Not only do they have boards and self-guided walking tours throughout the city that tell the whole story of the protests-

But I also downloaded an amazing app that has all kinds of pictures and video to go along with it, called “Leipzig 89” (available in English in the iTunes store and Google Play, should you be so curious as to download it yourself). I know I'm a history geek (in case you haven't figured it out yet), but that particular moment in the city's history seems to fascinate me to no end. I'm not quite sure why, but it has, so if I babble a little too much about it feel free to mentally zone out and return when you see a weird picture. You know, like a picture of a statue of a woman riding a ram using what appears to be a snake as a bridle. Not that you would ever see a picture like that, though.

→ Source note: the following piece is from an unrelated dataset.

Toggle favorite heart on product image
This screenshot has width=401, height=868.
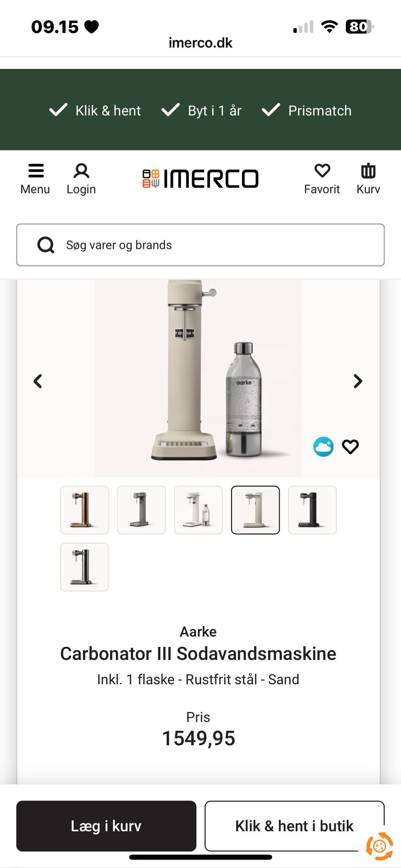(x=350, y=447)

My journey exploring the intertwining of music & protests led me to the nearby Johannapark, which is one of the main parks in a city that, admittedly, has a lot of them--

This is one of those places where people go to walk, run, ride bikes, and do all the other stuff one does in a nice park, including playing a guitar--

Looking at duck-type creatures with red bills (an homage, perhaps, to the local Bundesliga team?--

And falling in love under lilac trees--

The park also has a rather famous footbridge that spans the little lake in the middle of it--

And it seems the bridge is the one place where everyone stands to take pictures, to gaze at the city skyline, or to just gaze in each other's eyes. Loraine and I both follow a couple of local photographers on Facebook, and they often use the bridge as the center of their beauty shots. It just seems to attract people that way, I guess.

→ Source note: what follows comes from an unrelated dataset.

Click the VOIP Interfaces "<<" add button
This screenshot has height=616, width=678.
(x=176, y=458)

Now I realize over the past few days I've made Leipzig sound like a perfect place, what with all the history and all the street music and all the winning by the local soccer team. But like all bigger places (Leipzig's home to about 400,000 people) it has its problems. Parts of it have still not been totally reconstructed in the nearly three decades since German reunification, and it does seem to have a large homeless population, especially around the train station, which is not far from our hotel and a focal point of our travels. You wouldn't think in a country with a good social safety net like Germany that homelessness even exists, but it does. I know a small chunk are Syrian refugees who haven't yet been fully integrated into the country's system following the 2015 mass migration into Europe. But it seems like the vast majority of the homeless are like this guy--

Germans who have either just given up or who just never tried. Some just sit on a bench drinking all day; others stand outside of the train station or on a corner with a cup at their feet asking for money. I should say, though, as someone visiting the city you don't feel threatened by them; instead, you feel sad that in a place that's so filled with wondrous people and wondrous music there are people out there who are just left out.

It's just a bummer.

Okay. Enough depressing stuff for now. How about this for a palette cleanser, courtesy of three of those street musicians I has mentioned earlier? Then may I present to you Mr Clarinet, Bassoon Dude, and Flute Woman with their version of the Cantina Band theme from “Star Wars”!

Yes, I know I'm a geek. What's your point? If I wasn't a geek, do you think I'd give you a totally gratuitous shot featuring both lilacs AND an Ampelmann?

Or a totally gratuitous shot of wisdom posted in a local storefront?

Or a totally gratuitous shot of, uhm, whatever the heck this piece of art is trying to get across?

Ah, Leipzig. You never know what you'll see or hear.

Tomorrow, we take a short train ride so Loraine can answer questions from German newspaper reporters. Because that's what everyone does with part of their vacation, right?